Transmit queue timeouts are unfortunately still a thing on devices with a mt7530 switch, as evident from this thread: Mtk_soc_eth watchdog timeout after r11573
One patch that has made a big difference in how often this issue is triggered, is the disabling of Flow Control on the CPU port: https://git.openwrt.org/?p=openwrt/openwrt.git;a=commit;h=498f1f4f5df2d077ba524f5735906bb52c12d580
However, this patch does not disable flow control completely. It only disables it on the CPU port. Devices connected directly to the switch still see flow control as being advertised, and thus will still send pause frames, which seems to be the direct cause of all the issues as documented by @kristrev. This is evident from running ethtool on a PC connected to the router: Link partner advertised pause frame use: Symmetric
.
Now I REALLY want to try and disable flow control on ALL ports, to hopefully prevent any connected devices from sending any pause frames (if they honor the advertisement). I am hoping this will fix the timeouts completely. I have 6 mt7621 devices in production use. 5 of them can get hundreds of days of uptime without any issues. And 1 is running into the timeout issue ~once a week. The big difference is that the one having an issue is connected to an unmanaged switch, which presumably uses pause frames.

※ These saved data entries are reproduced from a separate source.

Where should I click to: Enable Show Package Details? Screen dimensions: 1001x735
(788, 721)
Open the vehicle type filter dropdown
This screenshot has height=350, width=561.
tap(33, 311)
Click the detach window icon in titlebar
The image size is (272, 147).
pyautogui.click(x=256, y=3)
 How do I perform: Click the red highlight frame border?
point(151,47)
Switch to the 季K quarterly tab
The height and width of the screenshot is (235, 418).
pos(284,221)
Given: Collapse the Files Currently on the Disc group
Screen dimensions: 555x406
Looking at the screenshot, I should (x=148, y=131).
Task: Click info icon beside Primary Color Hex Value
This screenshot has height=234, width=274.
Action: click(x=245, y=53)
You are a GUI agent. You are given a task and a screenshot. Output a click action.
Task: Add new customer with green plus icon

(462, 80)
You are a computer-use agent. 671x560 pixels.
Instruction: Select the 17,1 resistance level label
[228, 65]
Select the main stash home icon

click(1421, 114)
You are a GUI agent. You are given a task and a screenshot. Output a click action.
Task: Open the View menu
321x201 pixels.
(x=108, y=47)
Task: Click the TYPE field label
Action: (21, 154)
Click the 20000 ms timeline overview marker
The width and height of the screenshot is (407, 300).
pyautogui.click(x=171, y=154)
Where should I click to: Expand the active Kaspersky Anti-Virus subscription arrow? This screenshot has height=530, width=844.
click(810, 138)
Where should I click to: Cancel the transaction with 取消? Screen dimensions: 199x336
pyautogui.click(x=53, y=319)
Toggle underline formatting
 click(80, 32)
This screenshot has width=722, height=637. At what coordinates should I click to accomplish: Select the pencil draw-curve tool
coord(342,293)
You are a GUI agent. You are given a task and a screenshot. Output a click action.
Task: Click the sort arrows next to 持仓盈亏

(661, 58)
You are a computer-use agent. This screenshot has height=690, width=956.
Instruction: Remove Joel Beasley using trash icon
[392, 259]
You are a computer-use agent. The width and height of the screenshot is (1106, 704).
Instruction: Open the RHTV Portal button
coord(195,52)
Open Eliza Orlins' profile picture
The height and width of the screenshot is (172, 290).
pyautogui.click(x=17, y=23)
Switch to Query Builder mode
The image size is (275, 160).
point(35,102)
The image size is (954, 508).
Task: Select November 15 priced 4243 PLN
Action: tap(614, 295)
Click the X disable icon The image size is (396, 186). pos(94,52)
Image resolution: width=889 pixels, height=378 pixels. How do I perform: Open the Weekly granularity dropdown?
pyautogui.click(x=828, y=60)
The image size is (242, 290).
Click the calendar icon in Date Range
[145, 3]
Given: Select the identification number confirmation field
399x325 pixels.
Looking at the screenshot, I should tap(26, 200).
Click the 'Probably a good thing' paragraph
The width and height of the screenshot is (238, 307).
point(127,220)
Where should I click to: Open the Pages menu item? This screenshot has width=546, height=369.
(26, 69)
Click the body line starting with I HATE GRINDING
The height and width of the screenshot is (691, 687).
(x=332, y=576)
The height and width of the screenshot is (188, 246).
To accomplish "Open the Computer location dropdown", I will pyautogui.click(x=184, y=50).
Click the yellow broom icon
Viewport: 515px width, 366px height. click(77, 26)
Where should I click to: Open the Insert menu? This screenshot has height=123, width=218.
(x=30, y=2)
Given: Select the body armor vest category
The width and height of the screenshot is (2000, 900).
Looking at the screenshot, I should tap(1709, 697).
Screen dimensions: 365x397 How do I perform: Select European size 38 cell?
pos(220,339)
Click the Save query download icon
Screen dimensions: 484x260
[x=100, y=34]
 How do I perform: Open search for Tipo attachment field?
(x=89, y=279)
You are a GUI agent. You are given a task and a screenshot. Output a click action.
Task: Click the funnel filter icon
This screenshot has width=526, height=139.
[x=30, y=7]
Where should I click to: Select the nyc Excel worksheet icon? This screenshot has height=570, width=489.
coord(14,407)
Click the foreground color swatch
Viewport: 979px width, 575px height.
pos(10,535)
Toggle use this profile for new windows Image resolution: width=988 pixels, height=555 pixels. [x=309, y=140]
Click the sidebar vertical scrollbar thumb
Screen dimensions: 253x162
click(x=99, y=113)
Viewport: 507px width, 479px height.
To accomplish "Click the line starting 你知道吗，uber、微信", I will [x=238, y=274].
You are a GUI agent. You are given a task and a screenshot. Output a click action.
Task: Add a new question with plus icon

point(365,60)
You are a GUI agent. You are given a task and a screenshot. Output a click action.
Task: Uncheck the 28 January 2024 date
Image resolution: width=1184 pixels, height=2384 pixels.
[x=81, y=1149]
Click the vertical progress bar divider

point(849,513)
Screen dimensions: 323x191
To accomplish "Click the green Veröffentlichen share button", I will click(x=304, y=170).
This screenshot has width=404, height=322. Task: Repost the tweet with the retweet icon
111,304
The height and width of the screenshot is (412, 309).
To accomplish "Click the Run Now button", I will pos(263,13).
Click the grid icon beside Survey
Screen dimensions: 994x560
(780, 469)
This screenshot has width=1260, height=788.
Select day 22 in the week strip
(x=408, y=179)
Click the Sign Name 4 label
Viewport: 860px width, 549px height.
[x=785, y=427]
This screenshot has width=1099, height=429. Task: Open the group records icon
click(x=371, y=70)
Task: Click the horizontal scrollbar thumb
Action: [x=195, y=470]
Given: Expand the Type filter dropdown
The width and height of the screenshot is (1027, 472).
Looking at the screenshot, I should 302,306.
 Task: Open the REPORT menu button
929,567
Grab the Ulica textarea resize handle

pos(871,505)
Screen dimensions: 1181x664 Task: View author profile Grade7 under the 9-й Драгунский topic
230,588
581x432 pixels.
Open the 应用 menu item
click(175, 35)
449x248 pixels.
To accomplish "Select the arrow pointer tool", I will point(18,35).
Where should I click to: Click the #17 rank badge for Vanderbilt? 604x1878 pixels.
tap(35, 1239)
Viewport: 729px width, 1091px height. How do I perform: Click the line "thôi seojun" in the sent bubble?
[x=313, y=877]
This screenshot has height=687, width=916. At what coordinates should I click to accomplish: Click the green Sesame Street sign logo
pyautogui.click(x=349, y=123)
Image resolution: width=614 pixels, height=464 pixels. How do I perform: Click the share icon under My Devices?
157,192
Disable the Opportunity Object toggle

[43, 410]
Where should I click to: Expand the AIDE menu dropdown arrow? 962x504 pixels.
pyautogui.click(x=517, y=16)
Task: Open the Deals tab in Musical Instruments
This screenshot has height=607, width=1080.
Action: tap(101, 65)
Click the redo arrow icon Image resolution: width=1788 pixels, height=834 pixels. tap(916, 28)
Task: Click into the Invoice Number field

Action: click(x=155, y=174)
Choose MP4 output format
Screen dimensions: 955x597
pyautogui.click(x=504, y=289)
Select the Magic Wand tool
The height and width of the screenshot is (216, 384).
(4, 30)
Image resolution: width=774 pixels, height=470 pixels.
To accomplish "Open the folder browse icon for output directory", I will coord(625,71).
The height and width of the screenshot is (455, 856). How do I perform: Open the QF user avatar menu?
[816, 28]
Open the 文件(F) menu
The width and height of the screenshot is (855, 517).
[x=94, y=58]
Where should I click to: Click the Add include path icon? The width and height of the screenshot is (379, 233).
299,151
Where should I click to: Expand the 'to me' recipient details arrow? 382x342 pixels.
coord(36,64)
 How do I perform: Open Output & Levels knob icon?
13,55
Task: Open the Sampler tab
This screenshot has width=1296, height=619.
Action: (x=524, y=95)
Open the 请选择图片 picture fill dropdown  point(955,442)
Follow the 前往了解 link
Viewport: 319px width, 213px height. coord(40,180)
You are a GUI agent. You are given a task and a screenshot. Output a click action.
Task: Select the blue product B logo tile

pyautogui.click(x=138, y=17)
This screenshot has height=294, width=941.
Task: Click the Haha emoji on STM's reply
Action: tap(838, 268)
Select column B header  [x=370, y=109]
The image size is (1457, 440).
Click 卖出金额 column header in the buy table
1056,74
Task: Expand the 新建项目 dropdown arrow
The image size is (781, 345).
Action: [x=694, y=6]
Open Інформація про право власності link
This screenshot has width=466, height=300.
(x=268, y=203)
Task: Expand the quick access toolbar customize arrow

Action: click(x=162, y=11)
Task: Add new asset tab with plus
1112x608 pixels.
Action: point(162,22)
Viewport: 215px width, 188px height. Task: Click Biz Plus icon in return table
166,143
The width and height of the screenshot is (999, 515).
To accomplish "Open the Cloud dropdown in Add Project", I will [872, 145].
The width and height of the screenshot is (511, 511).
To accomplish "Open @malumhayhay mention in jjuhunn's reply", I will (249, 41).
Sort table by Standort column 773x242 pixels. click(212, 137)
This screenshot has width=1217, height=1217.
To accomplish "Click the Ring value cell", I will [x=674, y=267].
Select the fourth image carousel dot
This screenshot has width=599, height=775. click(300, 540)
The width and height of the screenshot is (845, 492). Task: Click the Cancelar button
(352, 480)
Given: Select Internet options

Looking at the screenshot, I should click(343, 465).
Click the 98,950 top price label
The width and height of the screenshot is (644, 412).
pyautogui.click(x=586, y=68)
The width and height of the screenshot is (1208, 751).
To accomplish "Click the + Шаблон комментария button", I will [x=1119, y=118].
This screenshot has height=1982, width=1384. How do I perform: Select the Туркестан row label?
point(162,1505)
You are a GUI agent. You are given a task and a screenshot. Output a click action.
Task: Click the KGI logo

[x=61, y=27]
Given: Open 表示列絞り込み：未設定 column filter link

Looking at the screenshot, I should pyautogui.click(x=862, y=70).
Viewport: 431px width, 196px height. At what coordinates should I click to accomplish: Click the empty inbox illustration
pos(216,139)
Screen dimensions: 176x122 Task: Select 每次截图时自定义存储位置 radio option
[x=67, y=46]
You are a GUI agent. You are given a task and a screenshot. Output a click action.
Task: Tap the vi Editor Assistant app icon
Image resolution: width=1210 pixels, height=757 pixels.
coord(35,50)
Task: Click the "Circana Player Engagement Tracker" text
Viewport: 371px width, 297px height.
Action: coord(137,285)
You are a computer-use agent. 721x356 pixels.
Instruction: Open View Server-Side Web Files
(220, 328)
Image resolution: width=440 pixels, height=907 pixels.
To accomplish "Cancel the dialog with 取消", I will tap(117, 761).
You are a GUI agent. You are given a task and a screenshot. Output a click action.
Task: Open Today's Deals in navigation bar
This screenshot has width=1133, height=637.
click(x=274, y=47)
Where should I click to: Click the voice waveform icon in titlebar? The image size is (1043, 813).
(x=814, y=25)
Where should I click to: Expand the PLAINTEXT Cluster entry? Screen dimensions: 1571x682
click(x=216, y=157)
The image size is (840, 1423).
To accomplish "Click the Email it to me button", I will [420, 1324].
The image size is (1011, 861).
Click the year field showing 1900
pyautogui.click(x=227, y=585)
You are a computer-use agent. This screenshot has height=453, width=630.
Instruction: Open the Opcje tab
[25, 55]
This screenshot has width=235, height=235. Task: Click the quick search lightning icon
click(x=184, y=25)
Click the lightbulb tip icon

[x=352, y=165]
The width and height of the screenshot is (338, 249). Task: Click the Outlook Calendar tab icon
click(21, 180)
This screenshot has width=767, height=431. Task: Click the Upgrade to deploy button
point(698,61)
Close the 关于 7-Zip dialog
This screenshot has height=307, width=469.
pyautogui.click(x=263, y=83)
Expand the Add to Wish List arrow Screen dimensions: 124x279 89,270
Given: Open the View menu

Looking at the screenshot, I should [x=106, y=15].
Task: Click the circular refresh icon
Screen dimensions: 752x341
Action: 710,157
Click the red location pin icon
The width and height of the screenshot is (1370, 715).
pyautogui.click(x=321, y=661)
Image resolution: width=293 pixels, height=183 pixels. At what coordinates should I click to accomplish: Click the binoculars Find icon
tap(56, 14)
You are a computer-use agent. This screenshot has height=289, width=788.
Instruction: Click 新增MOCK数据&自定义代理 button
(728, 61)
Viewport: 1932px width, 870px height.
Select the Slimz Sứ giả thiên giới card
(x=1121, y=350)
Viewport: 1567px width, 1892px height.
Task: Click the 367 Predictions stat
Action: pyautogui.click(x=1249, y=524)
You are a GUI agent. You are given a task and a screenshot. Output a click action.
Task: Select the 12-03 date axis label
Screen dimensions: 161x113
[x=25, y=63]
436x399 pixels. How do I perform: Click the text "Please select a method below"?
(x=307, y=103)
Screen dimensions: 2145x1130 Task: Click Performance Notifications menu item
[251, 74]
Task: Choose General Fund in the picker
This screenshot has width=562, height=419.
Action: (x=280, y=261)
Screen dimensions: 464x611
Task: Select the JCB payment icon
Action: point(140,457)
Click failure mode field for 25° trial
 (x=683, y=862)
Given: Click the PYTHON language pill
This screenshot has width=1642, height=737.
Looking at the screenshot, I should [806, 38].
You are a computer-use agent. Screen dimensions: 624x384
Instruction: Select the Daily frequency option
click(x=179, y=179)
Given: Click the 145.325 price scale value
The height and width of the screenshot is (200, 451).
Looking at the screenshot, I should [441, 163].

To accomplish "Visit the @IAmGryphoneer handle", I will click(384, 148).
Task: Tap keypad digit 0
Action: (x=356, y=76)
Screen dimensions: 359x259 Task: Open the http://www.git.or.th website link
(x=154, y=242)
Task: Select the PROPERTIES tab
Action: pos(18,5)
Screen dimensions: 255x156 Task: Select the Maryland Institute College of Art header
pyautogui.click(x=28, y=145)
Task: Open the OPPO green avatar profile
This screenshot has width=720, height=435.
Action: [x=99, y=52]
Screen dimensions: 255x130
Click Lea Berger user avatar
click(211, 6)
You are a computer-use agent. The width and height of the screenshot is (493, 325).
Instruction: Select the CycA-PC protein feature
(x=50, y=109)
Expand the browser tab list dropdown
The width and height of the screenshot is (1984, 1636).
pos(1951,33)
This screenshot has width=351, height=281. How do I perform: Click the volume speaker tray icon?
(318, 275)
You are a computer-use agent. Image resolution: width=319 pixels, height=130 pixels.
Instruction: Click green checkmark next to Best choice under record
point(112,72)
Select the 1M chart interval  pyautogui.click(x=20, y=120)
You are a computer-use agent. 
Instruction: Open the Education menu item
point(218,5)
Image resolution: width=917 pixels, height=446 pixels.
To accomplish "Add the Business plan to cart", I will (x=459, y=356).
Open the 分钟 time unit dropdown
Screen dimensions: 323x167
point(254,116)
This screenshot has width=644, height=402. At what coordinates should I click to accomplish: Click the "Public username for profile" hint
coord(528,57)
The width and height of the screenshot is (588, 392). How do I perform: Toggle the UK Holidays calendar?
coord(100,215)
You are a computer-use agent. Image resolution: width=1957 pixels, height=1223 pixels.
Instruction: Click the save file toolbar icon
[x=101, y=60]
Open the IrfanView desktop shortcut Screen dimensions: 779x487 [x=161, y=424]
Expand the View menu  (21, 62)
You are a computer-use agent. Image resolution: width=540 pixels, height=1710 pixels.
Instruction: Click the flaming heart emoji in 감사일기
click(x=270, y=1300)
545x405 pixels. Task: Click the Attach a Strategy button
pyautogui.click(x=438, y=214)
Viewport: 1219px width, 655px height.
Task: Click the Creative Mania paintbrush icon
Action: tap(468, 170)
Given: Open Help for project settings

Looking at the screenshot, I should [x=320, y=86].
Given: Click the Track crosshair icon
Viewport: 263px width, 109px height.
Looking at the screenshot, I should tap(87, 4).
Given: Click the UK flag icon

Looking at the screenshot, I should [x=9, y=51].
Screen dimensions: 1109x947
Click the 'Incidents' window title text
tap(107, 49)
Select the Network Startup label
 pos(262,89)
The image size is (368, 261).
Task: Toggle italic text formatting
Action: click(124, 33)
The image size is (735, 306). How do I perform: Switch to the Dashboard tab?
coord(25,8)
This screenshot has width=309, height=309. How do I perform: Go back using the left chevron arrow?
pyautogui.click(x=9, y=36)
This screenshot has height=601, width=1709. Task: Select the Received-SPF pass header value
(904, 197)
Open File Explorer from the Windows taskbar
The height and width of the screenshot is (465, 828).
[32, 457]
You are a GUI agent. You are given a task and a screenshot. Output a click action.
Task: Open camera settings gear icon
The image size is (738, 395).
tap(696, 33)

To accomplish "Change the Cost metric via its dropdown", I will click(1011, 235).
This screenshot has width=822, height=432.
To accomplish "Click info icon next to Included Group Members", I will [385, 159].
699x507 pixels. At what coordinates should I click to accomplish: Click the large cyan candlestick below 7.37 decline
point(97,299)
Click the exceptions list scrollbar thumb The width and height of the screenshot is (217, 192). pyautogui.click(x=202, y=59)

I am trying to reverse engineer the patch that disables flow control, so I can hopefully apply it to the other ports as well. But this has proven to be a bit more difficult than I had hoped. I am using the following document as reference: http://47.107.224.89/redmine/attachments/download/49/MT7621_ProgrammingGuide_GSW_v01.pdf
The big change in the above mentioned patch that disabled flow control on the CPU port, is this:
/* (GE1, Force 1000M/FD, FC ON, MAX_RX_LENGTH 1536) */
mtk_switch_w32(gsw, 0x2305e33b, GSW_REG_MAC_P0_MCR);
mt7530_mdio_w32(gsw, 0x3600, 0x5e33b);
is changed to:
/* (GE1, Force 1000M/FD, FC OFF, MAX_RX_LENGTH 1536) */
mtk_switch_w32(gsw, 0x2305e30b, GSW_REG_MAC_P0_MCR);
mt7530_mdio_w32(gsw, 0x3600, 0x5e30b);
Looking at the mt7530_mdio_w32
function, we can see that it is writing a 32-bit value to the switch registers. 0x3600
is the location, which is the register for MAC 6 according to the mediatek documentation. In the old version this value is:
0x5e33b = 1011110001100111011
And the new value is:
0x5e30b = 1011110001100001011
As we can see, counting from zero and from the right to left, the 4th and 5th bit have been switched from 1 to 0. Looking at the documentation, these bits are for FORCE_TX_FC_P6 and FORCE_RX_FC_P6 respectively, ie it enables/disables flow control for TX and RX on MAC 6.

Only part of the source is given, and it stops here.